Questo mondo, fatto di famiglie, imprese, lavoratori, soggetti forti e deboli, studenti e persone con una carica di umanità e spirito di servizio verso le aree del bisogno, svolge un’azione di supplenza che tampona da tempo le carenze dello Stato. Il passo avanti della legge sul Terzo Settore, approvata in questi giorni al Senato, è un segnale incoraggiante per chi da anni sollecita il riconoscimento giuridico di un impegno in crescita (per fortuna) nel nostro Paese. Un impegno sul quale vale la pena investire di più, agevolando donazioni, defiscalizzazioni, la nascita di imprese con imprinting sociale. Liberando dall’onere dell’Iva chi offre aiuti economici per realizzare scuole, ospedali, asili destinati a una comunità (no profit/no Iva).

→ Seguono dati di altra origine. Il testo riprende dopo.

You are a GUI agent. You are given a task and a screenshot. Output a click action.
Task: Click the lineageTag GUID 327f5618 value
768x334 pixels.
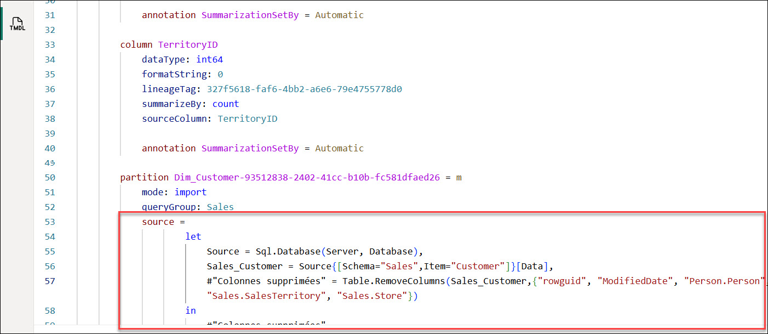tap(304, 89)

Sul terreno dell’etica pubblica, se alla riforma si vuole dare un senso, servirebbe poi una riflessione franca sugli indicatori di sviluppo, introducendo il tema dei correttivi al Pil suggeriti dai Nobel Stiglitz, Amarytia Sen, Fitoussi o dalla New Economics Foundation di Londra, raccolti in Italia dal Positive Economic Forum di Jaques Attali e Letizia Moratti: quello dell’economia illegale, che corregge al rialzo le stime del rapporto tra debito e crescita, è un’offesa ai cittadini onesti, deciso da Eurostat e accettato nell’imbarazzante silenzio da parte di tutti. A questo tipo di economia opaca è preferibile quella che punta anche sul volontariato trasparente, sulle imprese sociali che assumono, sul non profit che in un decennio è cresciuto del 28 per cento. Un’economia civile, con al centro l’impresa responsabile, aperta, competitiva, attenta ai bilanci e ai valori che nella crisi si interpretano restituendo qualcosa agli altri: ai territori, alle comunità, ai poveri, ai malati, agli immigrati, a quelli che hanno meno.

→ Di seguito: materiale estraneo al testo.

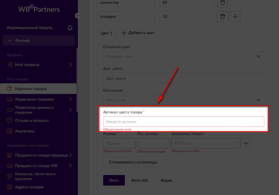279x195 pixels.
Task: Open the Русский language dropdown
Action: click(39, 41)
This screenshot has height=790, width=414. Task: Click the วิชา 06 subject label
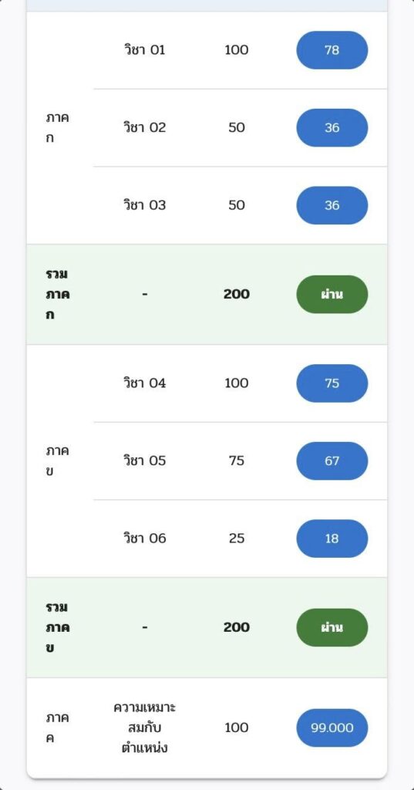click(144, 538)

A chi obietta che il Pil si nutre di numeri e che gli indicatori tengono conto di tutte le attività che producono reddito, indipendentemente dal loro status giuridico, si può rispondere con un esempio: se invito i cittadini a fumare avrò aumentato il fatturato dei monopoli e delle multinazionali, incrementando i guadagni delle tabaccherie, e con questo il Pil nazionale. Avrò però procurato un enorme danno sociale, favorendo l’insorgenza di tumori al polmone, malattie respiratorie e cardiache. Il vantaggio iniziale vale il danno futuro? In una società civile la riposta è: no. La legge antifumo del ministro Sirchia è arrivata a tutela della salute collettiva, quando si è dimostrato che i costi sociali superavano i benefici pubblici e, soprattutto, privati.

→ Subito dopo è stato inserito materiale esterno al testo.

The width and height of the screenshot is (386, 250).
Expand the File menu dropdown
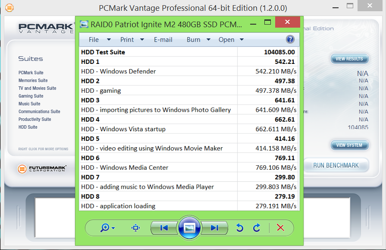pyautogui.click(x=99, y=40)
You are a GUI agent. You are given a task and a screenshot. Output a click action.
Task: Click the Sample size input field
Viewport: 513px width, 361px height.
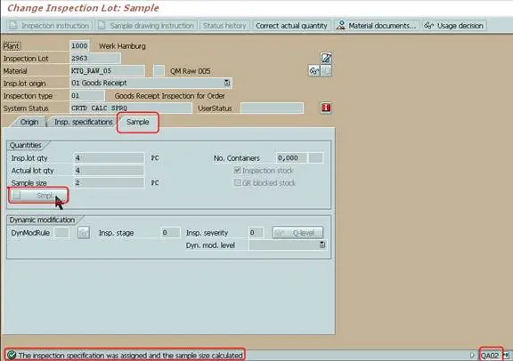point(109,182)
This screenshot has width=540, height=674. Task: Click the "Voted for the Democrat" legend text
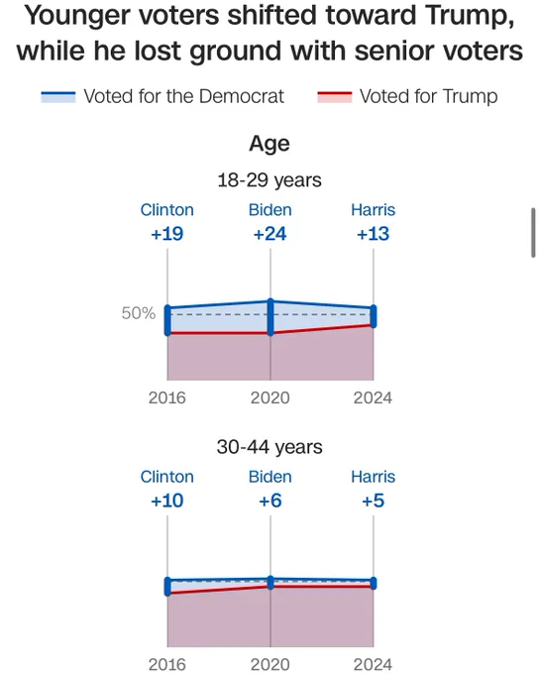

La discussione sul Terzo settore, in attesa del passaggio alla Camera, è una buona occasione per ragionare su mercato, impresa virtuosa e valore economico del volontariato. Dovrà servire a fare pulizia dei carrozzoni inutili e delle pratiche oblique, per evitare altri casi come Mafia capitale. Rilanciando il servizio civile, allargando l’offerta a una base maggiore di giovani, il governo dimostra di credere nel percorso formativo del volontariato e dell’attenzione ai bisogni, in una società che – ci informa l’Istat – vede il 5,6 per cento delle famiglie sopravvivere a stento. Il segnale che si attende è una spinta alle pratiche che, insieme al lavoro e alla produzione del reddito, sono in grado di fortificare la responsabilità sociale, garantire trasparenza e favorire l’impresa del bene, come scrive Claudio Magris sulla Lettura. Benessere, si legge sul Devoto Oli, «è una condizione di prosperità garantita da un ottimo livello di vita e da vantaggi equamente distribuiti». Droga e prostituzione non distribuiscono vantaggi. E non portano equità. Il re, o meglio, il Pil è nudo. Ma nessuno lo dice.